------ GIVEN DATA ------
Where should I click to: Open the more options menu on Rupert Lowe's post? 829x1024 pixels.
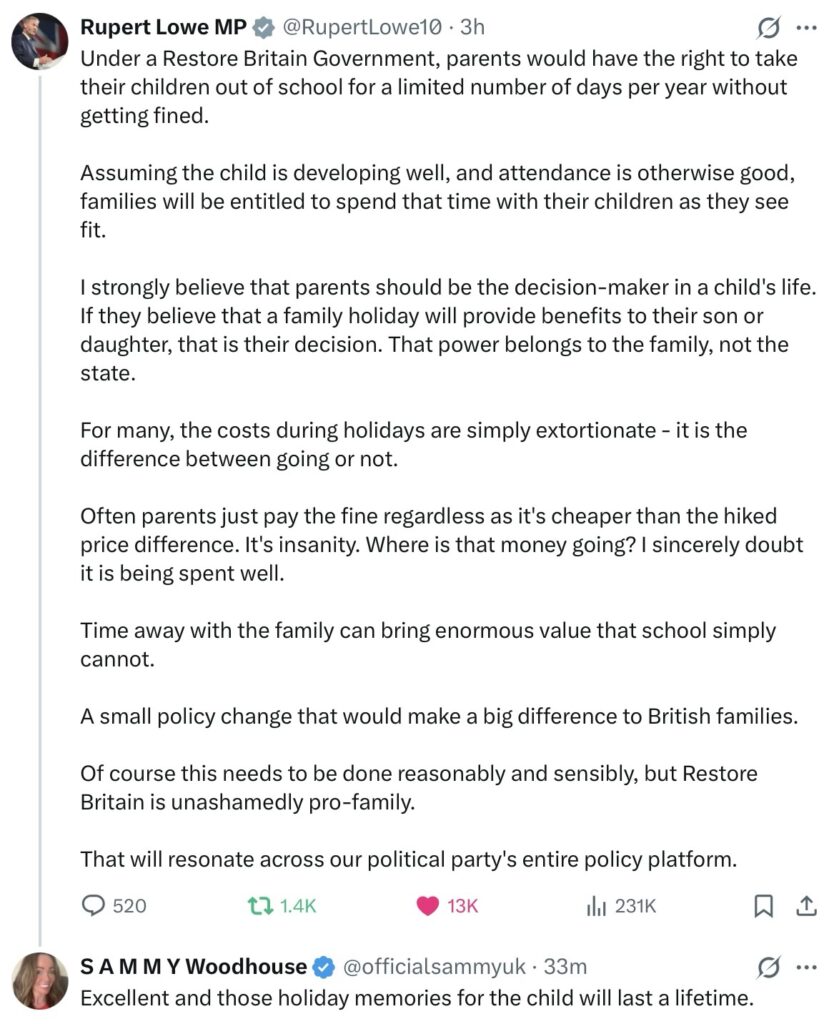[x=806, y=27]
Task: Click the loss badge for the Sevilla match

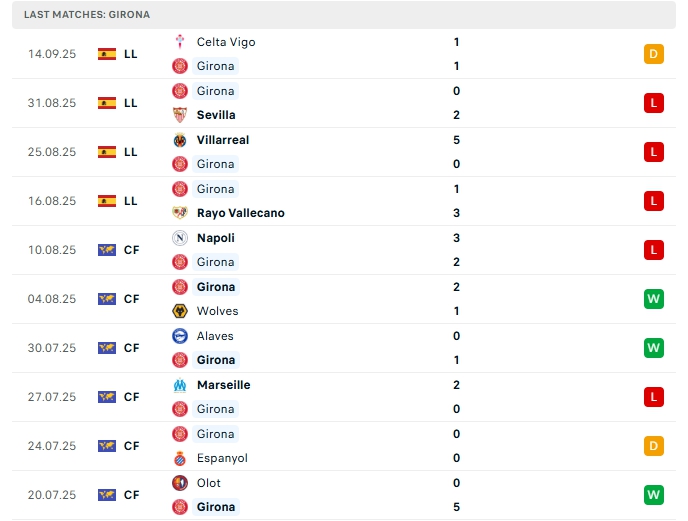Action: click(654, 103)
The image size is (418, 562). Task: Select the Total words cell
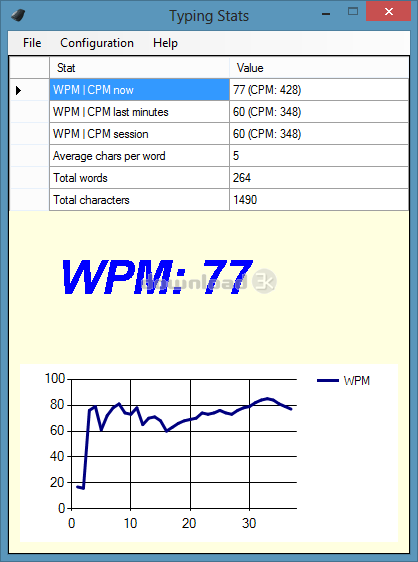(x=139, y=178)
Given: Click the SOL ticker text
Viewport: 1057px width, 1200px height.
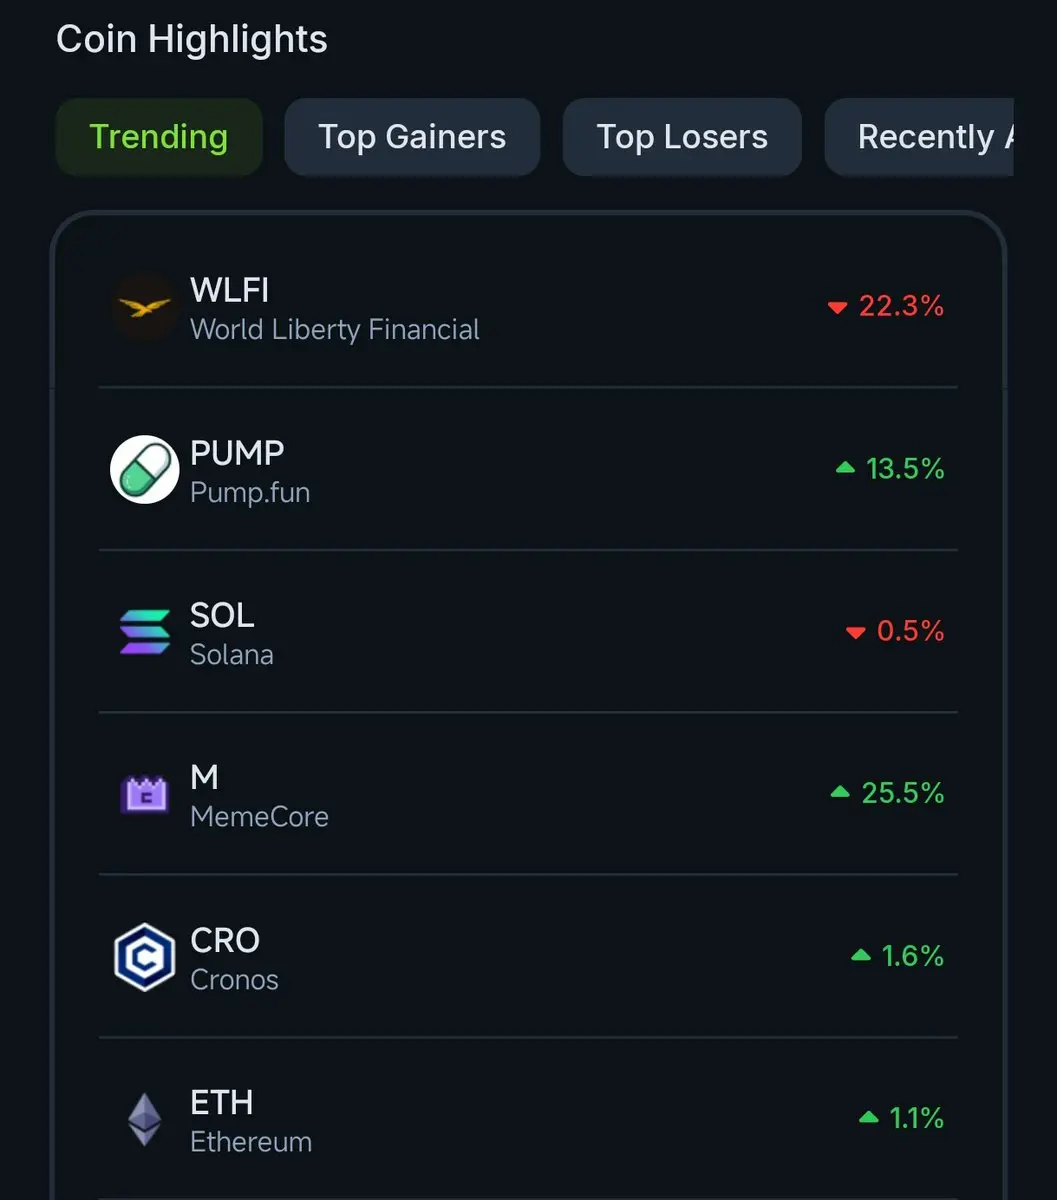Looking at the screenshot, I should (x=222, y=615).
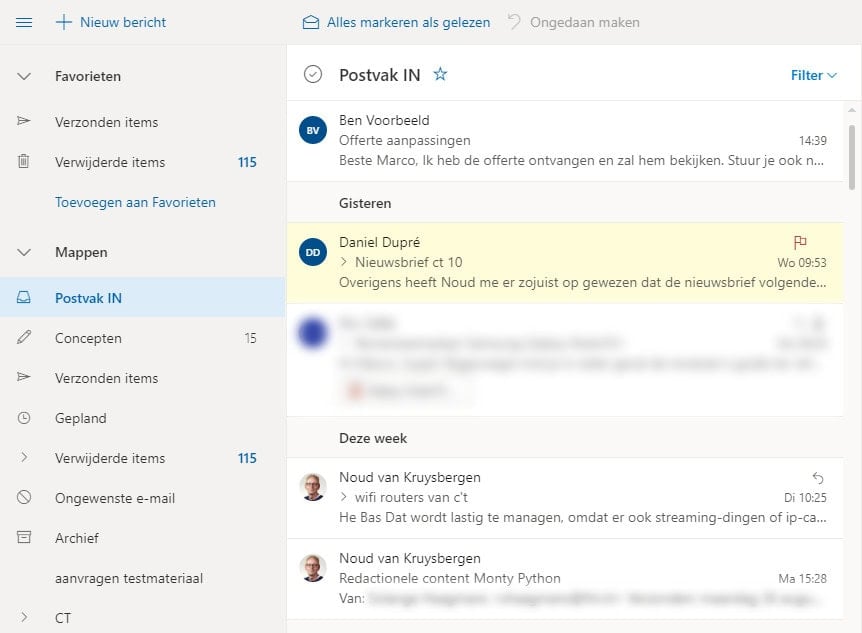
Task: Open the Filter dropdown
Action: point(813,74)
------
------ GIVEN DATA ------
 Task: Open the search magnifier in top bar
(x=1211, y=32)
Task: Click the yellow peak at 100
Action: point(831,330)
------
Reproduce exactly the lines of the data above that run from the line with "Where should I" down to the line with "Given: Click the SOL ticker text", both ends included. Pictures do not belong in the copy.

Where should I click to: Open the more options menu on Rupert Lowe's post? 829x1024 pixels.
[x=806, y=27]
Task: Click the loss badge for the Sevilla match

Action: click(654, 103)
The image size is (418, 562). Task: Select the Total words cell
(x=139, y=178)
Given: Click the SOL ticker text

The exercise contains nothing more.